There is a long lasting debate whether Stored Procedures are more suitable for an application than ORM frameworks. If we were to expand this topic and discuss to find a definite answer, we could argue for days, without concluding.
First Things First,
Lets make a small review of the Stored Procedure definition
Stored Procedures are used just like SQL statements with the difference they can be stored for later use. Instead of calling the SQL statement directly, the Stored Procedure is called. Optionally we can use parameters as well.
CREATE PROCEDURE <ProcedureName>
@Param1 int = null,
@Param2 varchar(50) = null
SQL Statement .....
Advantages of Stored Procedures
1. Better Performance since Stored Procedures are compiled once and executed directly from the database
2. Improved Security since access to the database can be isolated from only through Stored Procedures
3. Cleaner application code, since SQL statements are located in the database layer
4. Altering a Stored Procedure does not require to restart Application Server
Disadvantages of Stored Procedures
- Testing is hard since any error thrown by a Stored Procedure can only be tested during runtime
- Debugging is almost impossible
- Stored Procedures changes cannot be stored in Version Control Systems like svn and git
- Stored Procedures cannot always be migrated to newer versions of the database server.
- Stored Procedures cannot be migrated to a different kind of database Article here explains in detail
- Database Administrator or Developer with the same role, is needed in order to write the Stored Procedures
- Stored Procedure ResultSet/DataSet returned, a convertion is needed to convert the result to a list of objects. Therefore an Object Mapper is needed for each type of ResultSet/Dataset
- Do not use Object Oriented approach thus more boilerplate database code to be written is required
- Do not support out of the box Audit Logging
- More boilerplate code
Now lets review the ORM ‘Object Relational Mapping’ Framework
ORM is a technique of accessing and converting data, from a relational database through an object-oriented language.
- Creates an abstract layer over traditional JDBC connectivity
- Minimizes boilerplate code
- Allows compatibility with multiple types of Databases.

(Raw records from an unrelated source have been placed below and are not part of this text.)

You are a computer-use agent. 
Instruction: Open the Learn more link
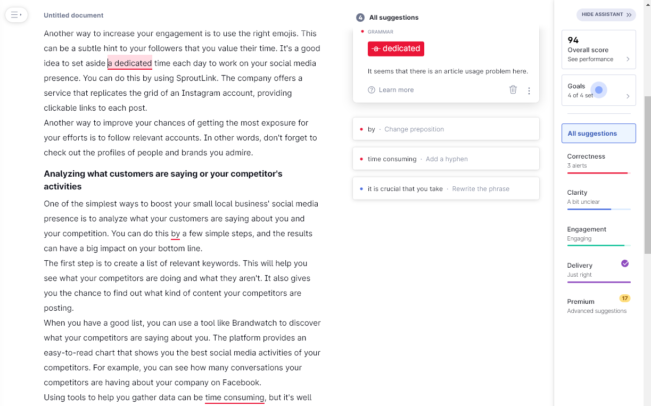click(397, 89)

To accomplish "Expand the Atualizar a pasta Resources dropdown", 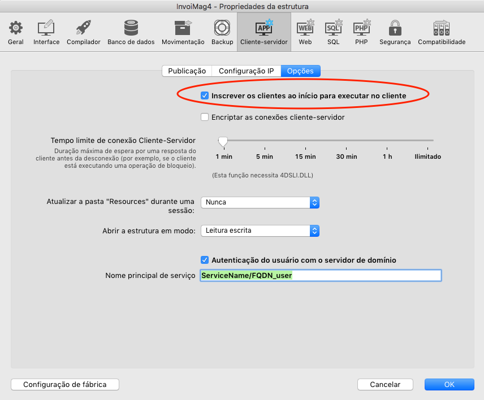I will (x=260, y=202).
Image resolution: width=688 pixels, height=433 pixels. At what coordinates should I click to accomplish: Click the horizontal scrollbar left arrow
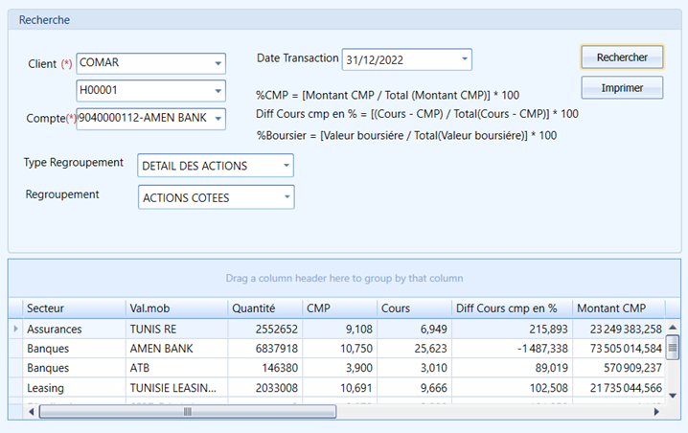(32, 412)
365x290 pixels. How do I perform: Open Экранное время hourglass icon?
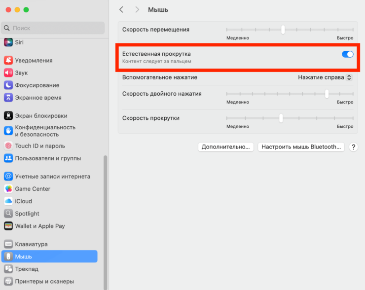click(x=8, y=98)
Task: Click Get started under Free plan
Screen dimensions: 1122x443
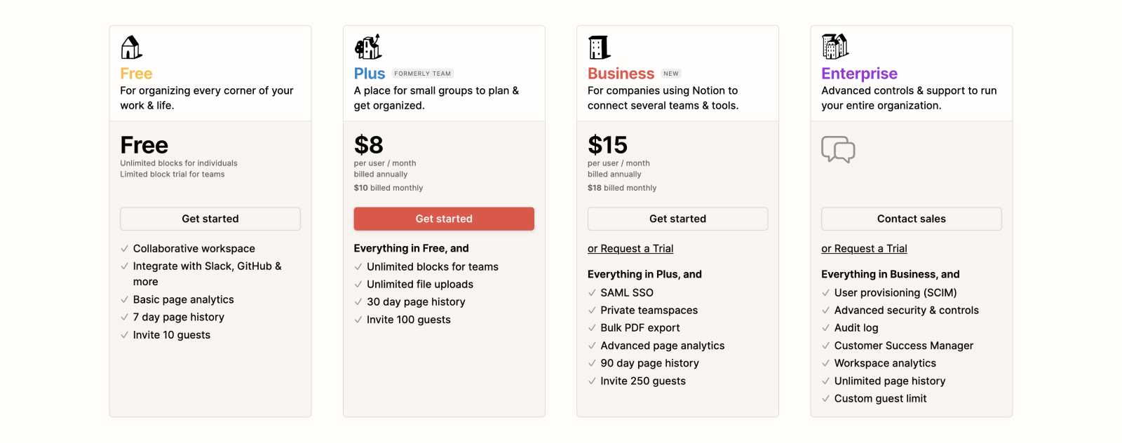Action: click(210, 219)
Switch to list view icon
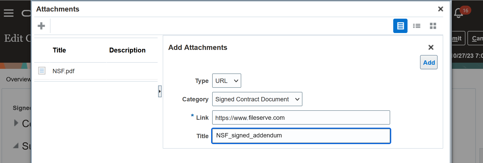Viewport: 483px width, 163px height. point(417,26)
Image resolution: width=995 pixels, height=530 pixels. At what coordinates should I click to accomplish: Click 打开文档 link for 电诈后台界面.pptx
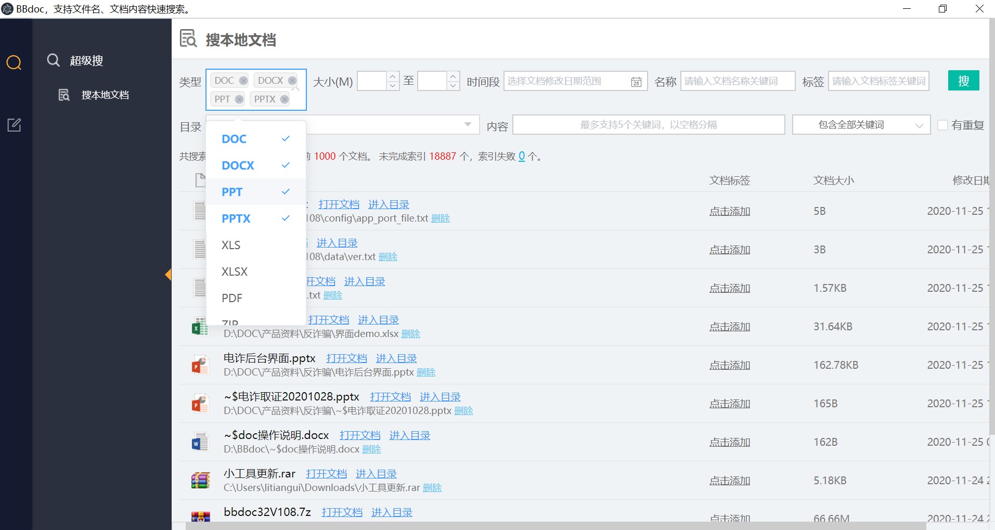tap(346, 358)
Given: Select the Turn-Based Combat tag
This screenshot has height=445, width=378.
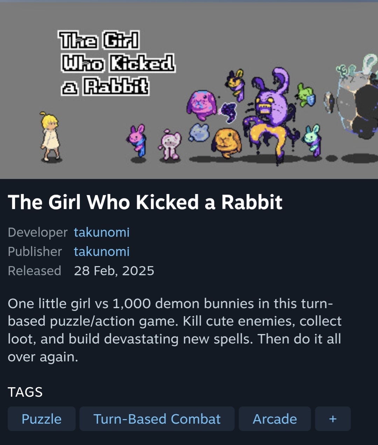Looking at the screenshot, I should pos(157,419).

Migration to a different type of Database is made possible
- Supports Rapid Application Development
- Reduces Development Cost
- Supports the DDD architecture’s Domain layer, by using Entities which are mapped to the Database tables. No need for custom Object Mappers
- Improved orchestration of business objects (Entities) in the Domain -Business Layer
- Transaction Management capabilities
- Changes in the queries are recorded in version control systems like svn and git
- Some ORM frameworks, like Hibernate support out of the box Audit Logging (Hibernate Envers)
- Application Server need re-deployment each time a change is made in the ORM’s queries.
- Complex queries are slow and have low performance
- Is slower than Stored Procedures and SQL queries
Some ORM Frameworks
- Spring DAO
- Entity Framework
Should we use Stored Procedures or ORM Frameworks ?
The answer is simple,
It depends on the requirements and complexity of the project to be developed
If the system to be developed, has simple business rules, and is a lightweight application, then go with the use of Stored Procedures.
On the other hand, lets take the usual scenario,
where the system to be developed, has complicated business logic and rules, with a large set of database tables.
In this case, we have no option but to use ORM framework.
Ask yourself these few simple questions,
- Can you meet the deadlines?
- How many persons the development team has? Are there enough developers to cover all the extra effort needed to write and support the Stored Procedures and custom Object Mappers?
- What is the Development Cost?
- What about future database migration to a different type of database. For example, from Oracle Db to an open source one, like PostgreSQL? Or to a Non-SQL DB like MongoDb ?
We can suggest a hybrid model,
ORM and Stored Procedures working together.
ORM queries can be used for fetching one record (Entity) for CRUD operations. That is, for a simple record to be edited or to be created, this is the best solution
Stored procedures can be used to retrieve or process large batch data that require fast performance. Summary pages that retrieve large amount of data, like for instance, fetching today sales records, can make use of Stored Procedures.
A nice paper I found in Google Scholar, that investigates the ORM framework utilization in .Net framework
although the above it is not a definite answer or solution, each developer, team leader, architect can choose the solution that best fits the system requirements.